MLton 20241230

signature MLTON_PROCESS =
   sig
      type pid

      val spawn: {args: string list, path: string} -> pid
      val spawne: {args: string list, env: string list, path: string} -> pid
      val spawnp: {args: string list, file: string} -> pid

      type ('stdin, 'stdout, 'stderr) t

      type input
      type output

      type none
      type chain
      type any

      exception MisuseOfForget
      exception DoublyRedirected

      structure Child:
        sig
          type ('use, 'dir) t

          val binIn: (BinIO.instream, input) t -> BinIO.instream
          val binOut: (BinIO.outstream, output) t -> BinIO.outstream
          val fd: (Posix.FileSys.file_desc, 'dir) t -> Posix.FileSys.file_desc
          val remember: (any, 'dir) t -> ('use, 'dir) t
          val textIn: (TextIO.instream, input) t -> TextIO.instream
          val textOut: (TextIO.outstream, output) t -> TextIO.outstream
        end

      structure Param:
        sig
          type ('use, 'dir) t

          val child: (chain, 'dir) Child.t -> (none, 'dir) t
          val fd: Posix.FileSys.file_desc -> (none, 'dir) t
          val file: string -> (none, 'dir) t
          val forget: ('use, 'dir) t -> (any, 'dir) t
          val null: (none, 'dir) t
          val pipe: ('use, 'dir) t
          val self: (none, 'dir) t
        end

      val create:
         {args: string list,
          env: string list option,
          path: string,
          stderr: ('stderr, output) Param.t,
          stdin: ('stdin, input) Param.t,
          stdout: ('stdout, output) Param.t}
         -> ('stdin, 'stdout, 'stderr) t
      val getStderr: ('stdin, 'stdout, 'stderr) t -> ('stderr, input) Child.t
      val getStdin:  ('stdin, 'stdout, 'stderr) t -> ('stdin, output) Child.t
      val getStdout: ('stdin, 'stdout, 'stderr) t -> ('stdout, input) Child.t
      val kill: ('stdin, 'stdout, 'stderr) t * Posix.Signal.signal -> unit
      val reap: ('stdin, 'stdout, 'stderr) t -> Posix.Process.exit_status
   end

Spawn

The spawn functions provide an alternative to the fork/exec idiom that is typically used to create a new process. On most platforms, the spawn functions are simple wrappers around fork/exec. However, under Windows, the spawn functions are primitive. All spawn functions return the process id of the spawned process. They differ in how the executable is found and the environment that it uses.

◆ WRITTEN TASK 1:
Say whether each statement agrees with the MLton process documentation. Answer yes or no, and quote the words of the text that decide it.
(a) On most platforms, the spawn functions are thin wrappers around fork/exec.
(b) Every spawn function returns the exit status of the spawned process.
(c) The spawn functions differ only in the environment the executable uses.
The entries that follow are unrelated to the MLton process documentation.

◆ INFORMATION GIVEN:
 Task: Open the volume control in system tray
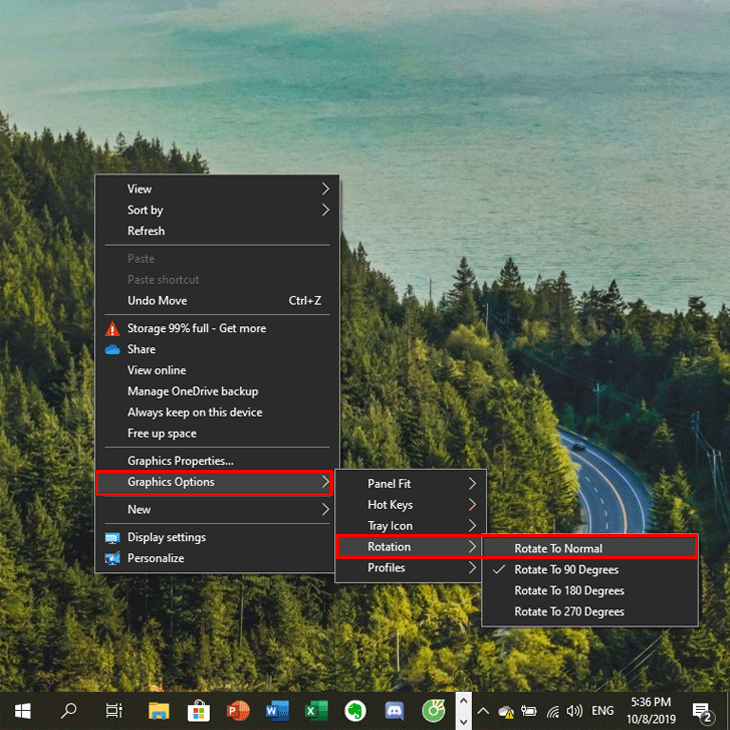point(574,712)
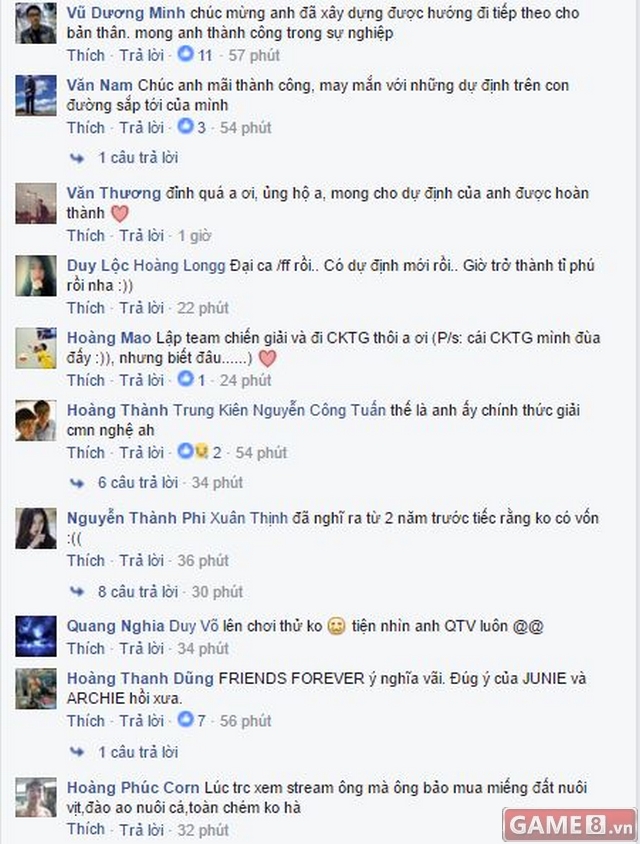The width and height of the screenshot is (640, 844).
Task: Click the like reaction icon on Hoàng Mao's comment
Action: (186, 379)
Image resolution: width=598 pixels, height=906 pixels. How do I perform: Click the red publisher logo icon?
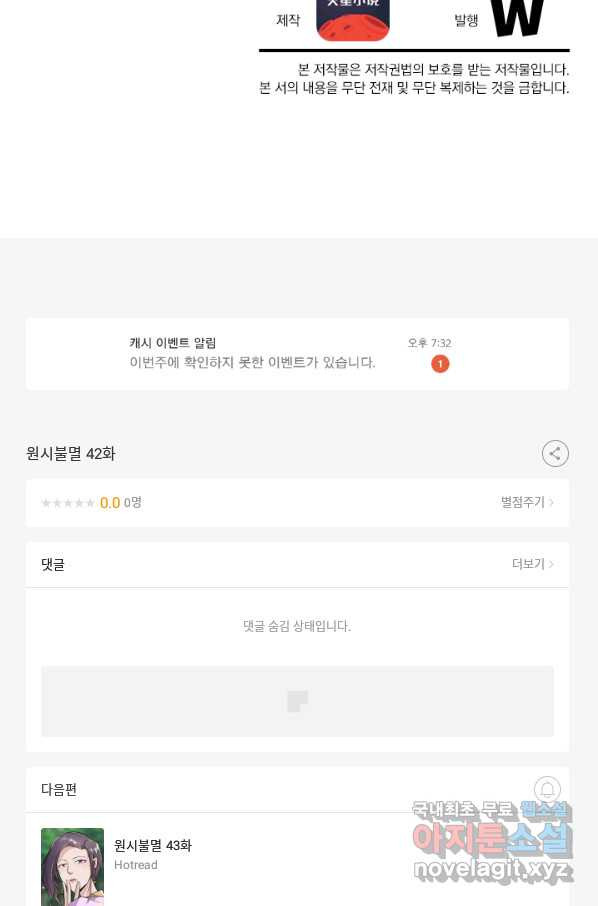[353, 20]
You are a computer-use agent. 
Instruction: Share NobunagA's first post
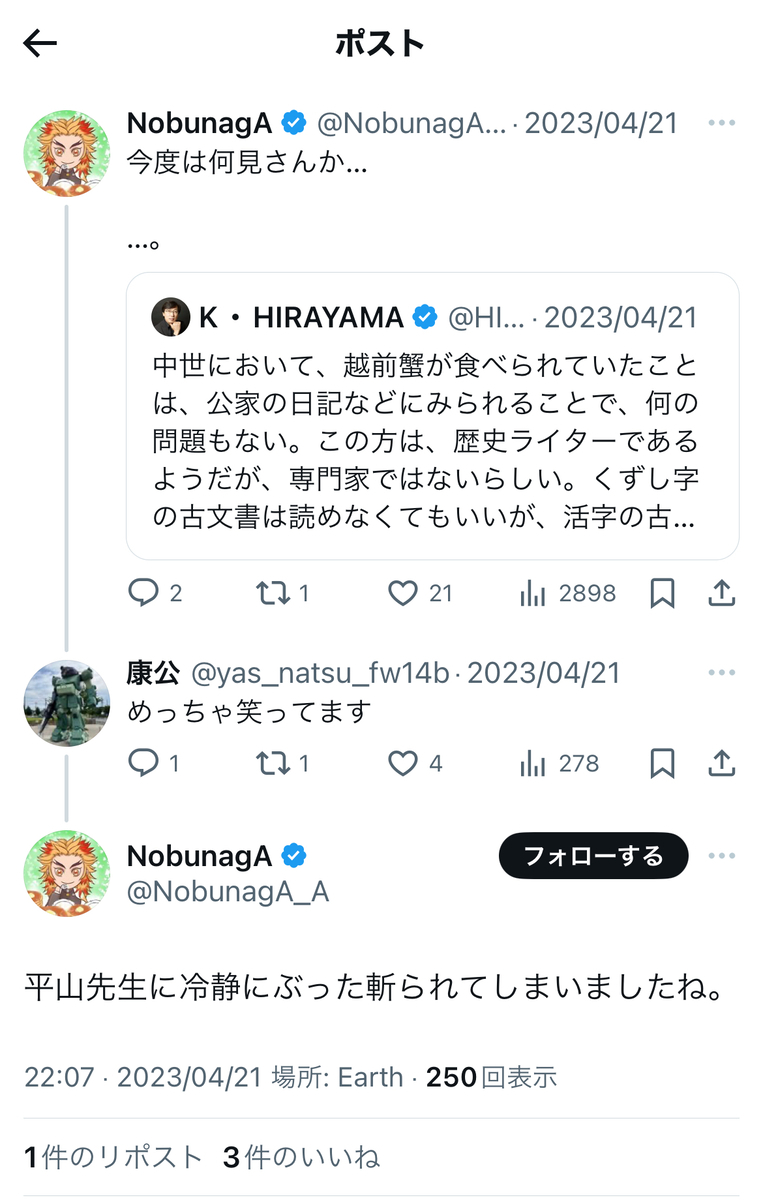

◆ WRITTEN TASK 2: Rewrite the entries from the line containing "Image resolution: width=598" through the end of the entries, replacing "red" with "blue" and leaving everything else unchanged. Omit the pictures.

◆ TASK ANSWER 1:
(a) Yes: "On most platforms, the spawn functions are simple wrappers around fork/exec."
(b) No: "All spawn functions return the process id of the spawned process."
(c) No: "They differ in how the executable is found and the environment that it uses."

◆ TASK ANSWER 2:
Image resolution: width=598 pixels, height=906 pixels. How do I perform: Click the blue publisher logo icon?
[353, 20]
You are a computer-use agent. 
Instruction: Share NobunagA's first post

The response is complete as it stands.